Exercise details: Please set down exactly the lines of the listing below from the line containing "Task: Toggle eye icon in Technik column" through the line containing "Task: Click the 屏東縣 county label", both lines included, leaving out all other lines.

Data supplied:
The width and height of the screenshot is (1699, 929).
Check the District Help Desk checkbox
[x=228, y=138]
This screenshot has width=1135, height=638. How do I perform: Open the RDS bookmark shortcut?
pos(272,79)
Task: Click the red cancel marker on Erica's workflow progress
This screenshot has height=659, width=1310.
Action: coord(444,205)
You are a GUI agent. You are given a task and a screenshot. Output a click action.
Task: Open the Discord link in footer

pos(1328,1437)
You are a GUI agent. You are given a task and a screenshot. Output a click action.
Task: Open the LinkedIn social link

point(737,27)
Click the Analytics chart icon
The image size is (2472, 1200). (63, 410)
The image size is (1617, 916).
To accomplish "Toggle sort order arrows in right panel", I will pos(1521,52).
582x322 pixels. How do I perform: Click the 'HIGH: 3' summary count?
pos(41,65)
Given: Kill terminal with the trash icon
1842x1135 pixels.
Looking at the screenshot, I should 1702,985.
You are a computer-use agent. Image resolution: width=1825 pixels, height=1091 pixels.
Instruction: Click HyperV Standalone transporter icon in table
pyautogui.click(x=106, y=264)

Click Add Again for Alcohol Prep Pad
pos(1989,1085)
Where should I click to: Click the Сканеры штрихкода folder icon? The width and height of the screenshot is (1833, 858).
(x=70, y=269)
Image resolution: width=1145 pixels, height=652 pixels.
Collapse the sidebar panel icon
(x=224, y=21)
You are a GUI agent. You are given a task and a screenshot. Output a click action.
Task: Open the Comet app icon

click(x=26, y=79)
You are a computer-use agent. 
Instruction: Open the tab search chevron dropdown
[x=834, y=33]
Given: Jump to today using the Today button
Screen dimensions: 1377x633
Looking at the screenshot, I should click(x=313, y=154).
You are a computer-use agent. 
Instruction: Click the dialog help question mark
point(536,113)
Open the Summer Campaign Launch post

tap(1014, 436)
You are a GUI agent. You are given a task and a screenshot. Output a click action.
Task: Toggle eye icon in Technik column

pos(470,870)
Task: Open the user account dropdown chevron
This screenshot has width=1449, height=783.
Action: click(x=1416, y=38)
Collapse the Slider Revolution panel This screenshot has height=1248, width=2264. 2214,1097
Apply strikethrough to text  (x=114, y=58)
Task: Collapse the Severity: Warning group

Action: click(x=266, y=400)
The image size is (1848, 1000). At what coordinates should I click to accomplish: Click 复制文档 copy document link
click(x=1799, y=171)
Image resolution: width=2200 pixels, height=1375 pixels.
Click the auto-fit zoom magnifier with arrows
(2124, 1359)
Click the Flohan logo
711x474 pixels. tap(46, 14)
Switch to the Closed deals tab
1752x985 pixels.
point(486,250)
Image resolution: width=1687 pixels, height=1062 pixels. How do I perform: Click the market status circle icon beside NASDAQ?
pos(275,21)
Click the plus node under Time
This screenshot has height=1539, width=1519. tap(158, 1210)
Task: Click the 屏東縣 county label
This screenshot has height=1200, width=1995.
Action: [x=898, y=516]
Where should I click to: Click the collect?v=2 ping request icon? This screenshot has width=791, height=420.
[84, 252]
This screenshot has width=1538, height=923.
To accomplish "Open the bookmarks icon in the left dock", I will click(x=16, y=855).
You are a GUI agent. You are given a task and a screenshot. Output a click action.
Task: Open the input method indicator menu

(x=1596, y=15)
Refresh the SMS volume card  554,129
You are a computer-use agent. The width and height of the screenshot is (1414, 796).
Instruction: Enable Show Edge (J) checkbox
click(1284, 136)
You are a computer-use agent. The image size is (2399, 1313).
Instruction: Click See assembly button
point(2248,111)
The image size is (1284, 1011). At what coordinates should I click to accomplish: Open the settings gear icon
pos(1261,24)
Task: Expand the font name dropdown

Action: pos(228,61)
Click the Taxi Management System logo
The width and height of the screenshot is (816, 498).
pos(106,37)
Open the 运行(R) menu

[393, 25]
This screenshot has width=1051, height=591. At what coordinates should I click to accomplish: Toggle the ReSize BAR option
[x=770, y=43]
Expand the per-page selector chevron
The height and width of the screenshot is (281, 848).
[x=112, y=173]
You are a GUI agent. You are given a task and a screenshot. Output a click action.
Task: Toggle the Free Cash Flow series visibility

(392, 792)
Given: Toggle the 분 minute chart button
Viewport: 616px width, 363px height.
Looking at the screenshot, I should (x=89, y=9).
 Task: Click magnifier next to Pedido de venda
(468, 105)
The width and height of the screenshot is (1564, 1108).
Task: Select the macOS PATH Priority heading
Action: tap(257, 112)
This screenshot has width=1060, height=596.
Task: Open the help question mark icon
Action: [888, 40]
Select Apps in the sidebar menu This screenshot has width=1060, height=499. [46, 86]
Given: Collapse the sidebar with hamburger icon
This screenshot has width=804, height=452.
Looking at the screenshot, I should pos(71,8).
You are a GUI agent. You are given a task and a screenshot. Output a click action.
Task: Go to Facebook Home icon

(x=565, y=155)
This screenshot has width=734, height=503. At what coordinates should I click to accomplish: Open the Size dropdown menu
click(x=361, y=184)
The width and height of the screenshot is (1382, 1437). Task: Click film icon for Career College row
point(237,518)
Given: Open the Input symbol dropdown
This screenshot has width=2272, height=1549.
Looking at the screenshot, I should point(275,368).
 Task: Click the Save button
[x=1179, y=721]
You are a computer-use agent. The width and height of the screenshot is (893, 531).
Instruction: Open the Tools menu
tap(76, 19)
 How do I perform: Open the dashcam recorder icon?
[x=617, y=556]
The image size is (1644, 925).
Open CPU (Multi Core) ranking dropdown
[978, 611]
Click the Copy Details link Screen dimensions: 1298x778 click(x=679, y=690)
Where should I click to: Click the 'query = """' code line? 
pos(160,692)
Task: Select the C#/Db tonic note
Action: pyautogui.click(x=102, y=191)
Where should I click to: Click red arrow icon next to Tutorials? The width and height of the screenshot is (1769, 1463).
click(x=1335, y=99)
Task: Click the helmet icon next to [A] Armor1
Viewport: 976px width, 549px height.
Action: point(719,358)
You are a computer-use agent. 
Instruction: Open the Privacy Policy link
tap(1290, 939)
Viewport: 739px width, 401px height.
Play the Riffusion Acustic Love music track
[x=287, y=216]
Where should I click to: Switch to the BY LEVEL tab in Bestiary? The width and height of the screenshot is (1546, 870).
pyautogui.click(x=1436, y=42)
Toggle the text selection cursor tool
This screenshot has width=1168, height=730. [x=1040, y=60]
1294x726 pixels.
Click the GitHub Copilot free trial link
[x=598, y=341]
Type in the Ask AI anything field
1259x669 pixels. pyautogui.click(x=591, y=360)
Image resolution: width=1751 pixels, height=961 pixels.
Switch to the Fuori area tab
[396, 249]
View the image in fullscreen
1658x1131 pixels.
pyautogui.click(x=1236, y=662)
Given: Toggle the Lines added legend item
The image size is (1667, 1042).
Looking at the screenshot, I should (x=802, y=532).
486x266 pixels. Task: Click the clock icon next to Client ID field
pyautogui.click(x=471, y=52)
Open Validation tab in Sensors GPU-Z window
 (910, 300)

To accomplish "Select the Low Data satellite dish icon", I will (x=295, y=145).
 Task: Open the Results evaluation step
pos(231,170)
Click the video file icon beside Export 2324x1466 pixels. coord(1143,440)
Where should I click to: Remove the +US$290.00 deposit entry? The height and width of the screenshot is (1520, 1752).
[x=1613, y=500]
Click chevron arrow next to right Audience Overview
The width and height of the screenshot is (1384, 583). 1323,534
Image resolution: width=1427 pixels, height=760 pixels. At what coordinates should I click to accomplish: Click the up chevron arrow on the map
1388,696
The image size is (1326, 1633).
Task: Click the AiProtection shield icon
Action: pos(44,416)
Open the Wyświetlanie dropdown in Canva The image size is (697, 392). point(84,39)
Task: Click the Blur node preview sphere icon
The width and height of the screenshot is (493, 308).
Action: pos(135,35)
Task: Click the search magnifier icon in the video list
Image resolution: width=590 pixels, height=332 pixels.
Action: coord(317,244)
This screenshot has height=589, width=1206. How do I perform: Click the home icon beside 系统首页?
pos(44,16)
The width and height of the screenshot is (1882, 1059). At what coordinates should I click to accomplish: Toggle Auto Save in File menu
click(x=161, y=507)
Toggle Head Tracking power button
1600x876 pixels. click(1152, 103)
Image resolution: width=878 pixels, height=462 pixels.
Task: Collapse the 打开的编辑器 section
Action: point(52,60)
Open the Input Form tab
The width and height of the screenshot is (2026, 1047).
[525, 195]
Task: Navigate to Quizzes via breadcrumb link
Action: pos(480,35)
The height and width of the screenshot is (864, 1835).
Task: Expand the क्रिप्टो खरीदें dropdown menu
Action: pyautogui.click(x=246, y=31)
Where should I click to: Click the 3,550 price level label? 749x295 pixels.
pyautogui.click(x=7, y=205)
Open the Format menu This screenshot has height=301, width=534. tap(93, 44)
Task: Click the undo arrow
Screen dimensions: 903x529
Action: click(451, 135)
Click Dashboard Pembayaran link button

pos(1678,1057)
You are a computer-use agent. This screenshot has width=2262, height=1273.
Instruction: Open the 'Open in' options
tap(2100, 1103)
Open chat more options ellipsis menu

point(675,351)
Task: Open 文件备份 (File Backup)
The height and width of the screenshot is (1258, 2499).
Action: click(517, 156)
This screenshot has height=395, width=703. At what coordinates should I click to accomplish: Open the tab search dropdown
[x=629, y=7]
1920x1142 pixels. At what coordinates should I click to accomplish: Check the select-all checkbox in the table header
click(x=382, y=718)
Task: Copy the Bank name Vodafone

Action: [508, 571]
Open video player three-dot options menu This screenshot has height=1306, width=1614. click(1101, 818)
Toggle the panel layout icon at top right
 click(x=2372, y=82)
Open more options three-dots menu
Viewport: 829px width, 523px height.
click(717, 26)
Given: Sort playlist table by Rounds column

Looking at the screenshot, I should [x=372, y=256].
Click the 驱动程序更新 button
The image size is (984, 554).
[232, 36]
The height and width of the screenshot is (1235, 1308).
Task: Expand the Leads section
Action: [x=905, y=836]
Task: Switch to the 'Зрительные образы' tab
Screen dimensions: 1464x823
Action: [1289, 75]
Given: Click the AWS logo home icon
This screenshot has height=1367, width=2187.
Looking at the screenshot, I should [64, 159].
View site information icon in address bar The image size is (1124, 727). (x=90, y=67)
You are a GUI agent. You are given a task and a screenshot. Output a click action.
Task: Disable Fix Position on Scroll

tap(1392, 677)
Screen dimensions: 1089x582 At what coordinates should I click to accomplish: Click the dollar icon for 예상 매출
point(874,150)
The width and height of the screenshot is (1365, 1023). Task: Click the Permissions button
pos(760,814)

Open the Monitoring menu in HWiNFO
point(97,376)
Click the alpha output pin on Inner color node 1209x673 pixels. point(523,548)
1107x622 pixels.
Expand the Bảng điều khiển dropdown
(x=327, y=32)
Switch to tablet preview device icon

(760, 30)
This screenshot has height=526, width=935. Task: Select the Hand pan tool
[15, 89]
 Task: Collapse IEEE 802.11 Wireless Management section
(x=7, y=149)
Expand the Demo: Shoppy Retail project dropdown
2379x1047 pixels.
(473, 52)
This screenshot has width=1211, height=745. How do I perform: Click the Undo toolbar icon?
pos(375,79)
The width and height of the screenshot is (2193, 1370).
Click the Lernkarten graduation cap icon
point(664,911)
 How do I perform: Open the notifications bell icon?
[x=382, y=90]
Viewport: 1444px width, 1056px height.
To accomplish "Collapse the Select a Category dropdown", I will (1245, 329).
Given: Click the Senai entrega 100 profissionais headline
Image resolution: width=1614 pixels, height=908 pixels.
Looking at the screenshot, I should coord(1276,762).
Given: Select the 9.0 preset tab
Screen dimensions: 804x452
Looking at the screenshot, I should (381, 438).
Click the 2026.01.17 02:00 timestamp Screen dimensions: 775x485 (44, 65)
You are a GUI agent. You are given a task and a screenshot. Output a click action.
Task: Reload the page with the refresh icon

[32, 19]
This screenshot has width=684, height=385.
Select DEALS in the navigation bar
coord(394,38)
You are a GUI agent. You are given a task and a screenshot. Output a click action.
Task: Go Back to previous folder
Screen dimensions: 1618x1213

Result for this task:
Task: Toggle eye icon in Technik column

pos(470,870)
Task: Open the user account dropdown chevron
This screenshot has width=1449, height=783.
Action: click(x=1416, y=38)
Collapse the Slider Revolution panel This screenshot has height=1248, width=2264. 2214,1097
Apply strikethrough to text  (x=114, y=58)
Task: Collapse the Severity: Warning group

Action: click(x=266, y=400)
The image size is (1848, 1000). At what coordinates should I click to accomplish: Click 复制文档 copy document link
click(x=1799, y=171)
Image resolution: width=2200 pixels, height=1375 pixels.
Click the auto-fit zoom magnifier with arrows
(2124, 1359)
Click the Flohan logo
711x474 pixels. tap(46, 14)
Switch to the Closed deals tab
1752x985 pixels.
point(486,250)
Image resolution: width=1687 pixels, height=1062 pixels. How do I perform: Click the market status circle icon beside NASDAQ?
pos(275,21)
Click the plus node under Time
This screenshot has height=1539, width=1519. tap(158, 1210)
Task: Click the 屏東縣 county label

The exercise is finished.